EDIT: Brian has just told me about a Python sketch I've never previously seen and lo and behold it's on YouTube.

This is one of the funniest pieces of subversive comedy I've ever seen. The working class father is a successful playwrite living in Hampstead, whilst his educated son has moved to Barnsley to become a coal miner.

It's amazing that this sketch isn't more well known, it is sheer class. The father, played by Graham Chapman, admonishing his son, played by Eric Idle:

"Hampstead wasn't good enough for you, you had to ponce off to Barnsley, you and yer coal mining friends!"

And the mother, played by Terry Jones, pleading for understanding once the father starts to lose it:

"You know what he's like after a few novels."

Miss this at your peril!




Eeee, YouTube. Never 'ad that in my day. Don't know they're bleeding well born these youngsters.

Which reminds me. Here's The Four Yorkshiremen sketch co written and performed by Marty Feldman, John Cleese, Graham Chapman and Tim Brooke-Taylor for the The Python team for At Last The 1948 show.

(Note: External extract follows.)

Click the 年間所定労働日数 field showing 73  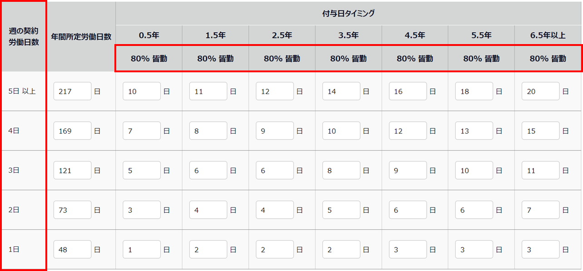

And here's a version performed live at The Hollywood Bowl in 1982, by Graham Chapman, Eric Idle, Terry Jones and Michael Palin. It doesn't get much better than this.



Finally, last but not least, and thanks to alchresearch over on the sheffield forum for introducing me to Hale and Pace's Yorkshire Airlines sketch, another brilliant parody of the Yorkshire mentality.

Note to offcomers: The green stuff is mushy peas. It's what we eat every day in Yorkshire. If we're lucky.